> _Exercise goal_
While leaving the pictures out, set down only the lines from the one with "Where should I click to: Click the BBC logo?" through the end of the records, exactly as they stand.
[[ Data shown open ]]
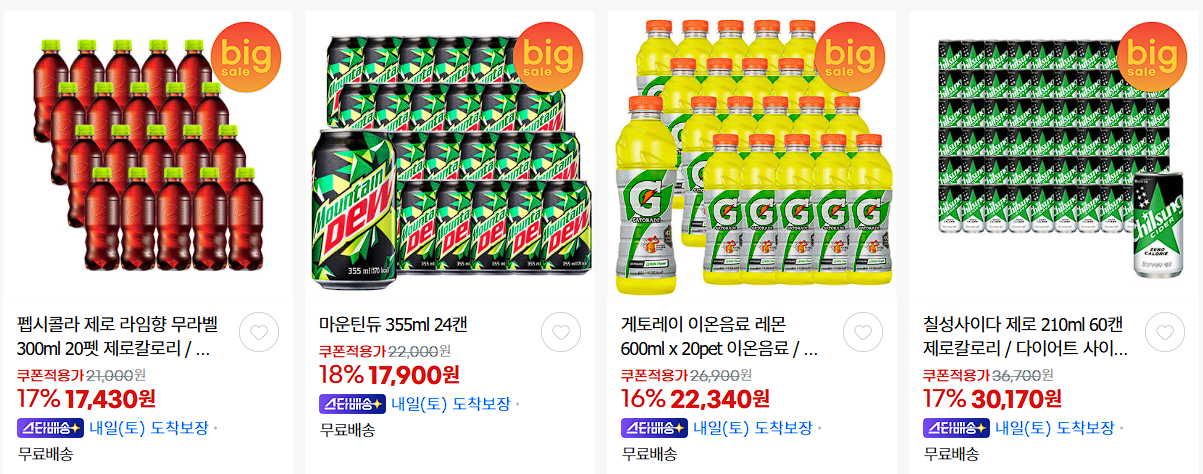Open 칠성사이다 제로 210ml 60캔 title link
Image resolution: width=1203 pixels, height=474 pixels.
coord(1024,337)
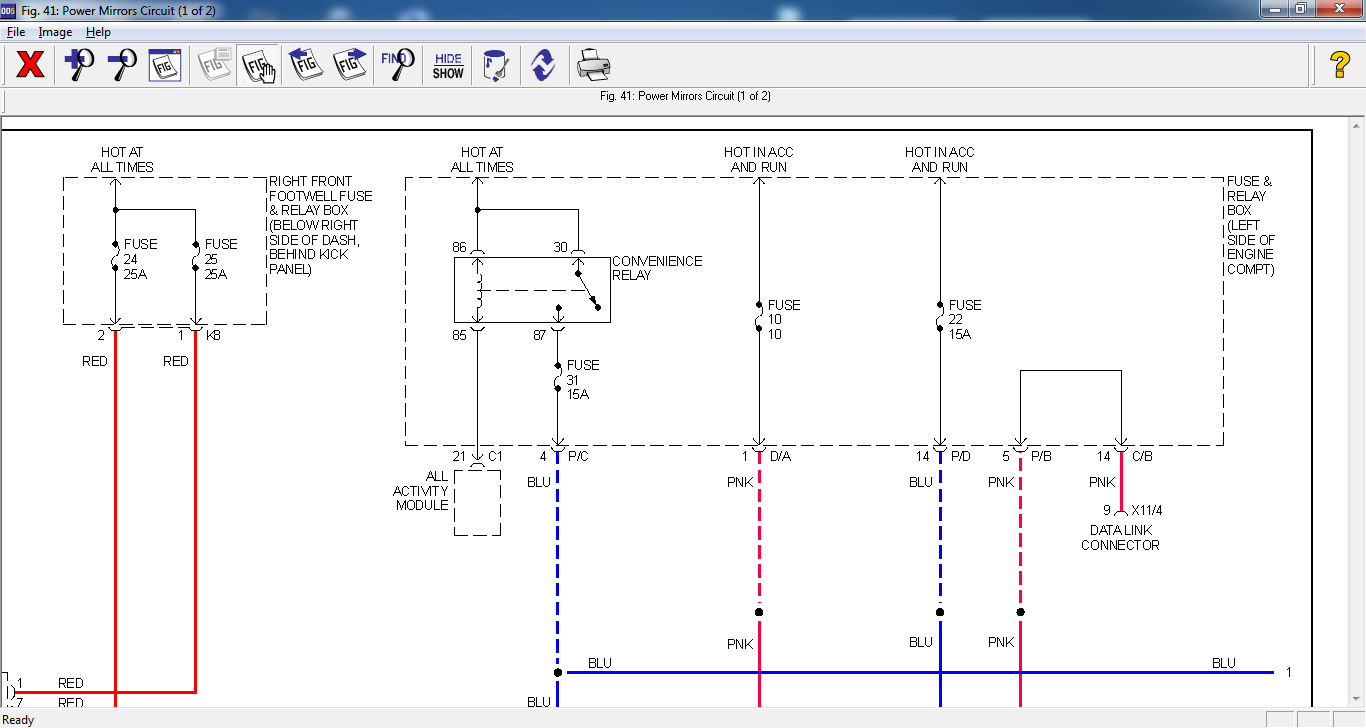
Task: Open the paint bucket color tool
Action: [x=496, y=66]
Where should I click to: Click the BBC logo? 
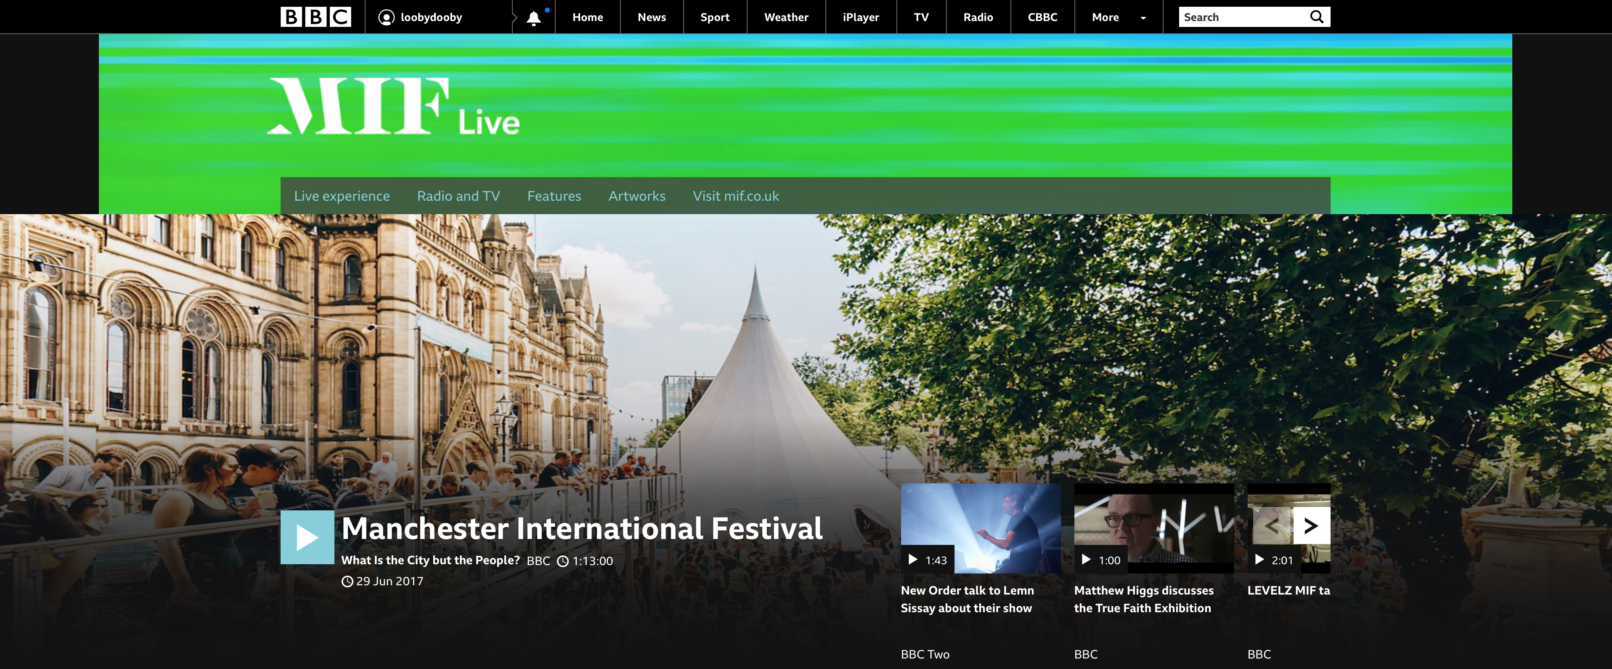[315, 17]
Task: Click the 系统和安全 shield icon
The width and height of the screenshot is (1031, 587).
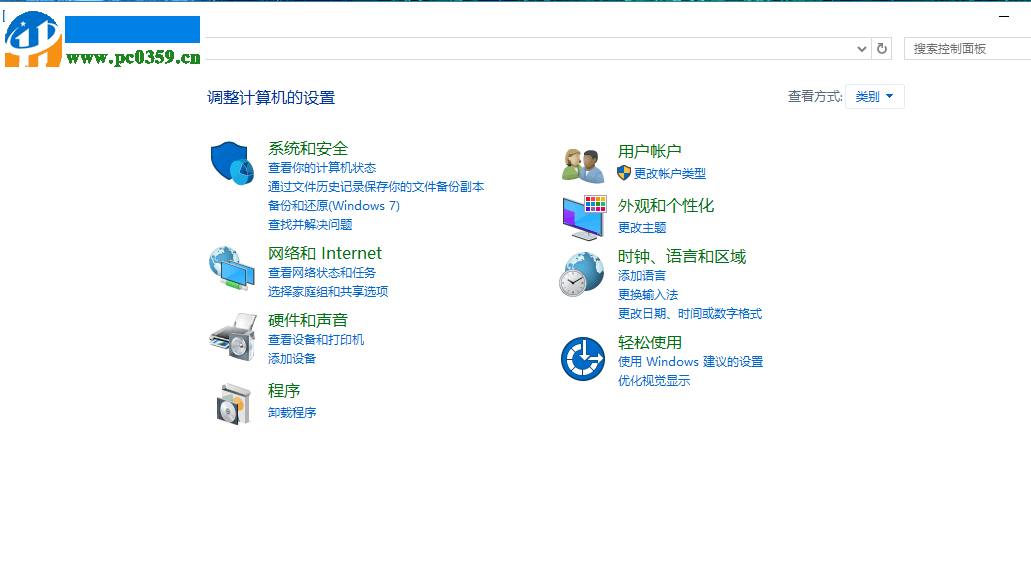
[[ Data shown closed ]]
> _Task result_
Where should I click to: Click the BBC logo? 
[315, 17]
Task: Click the 系统和安全 shield icon
The width and height of the screenshot is (1031, 587).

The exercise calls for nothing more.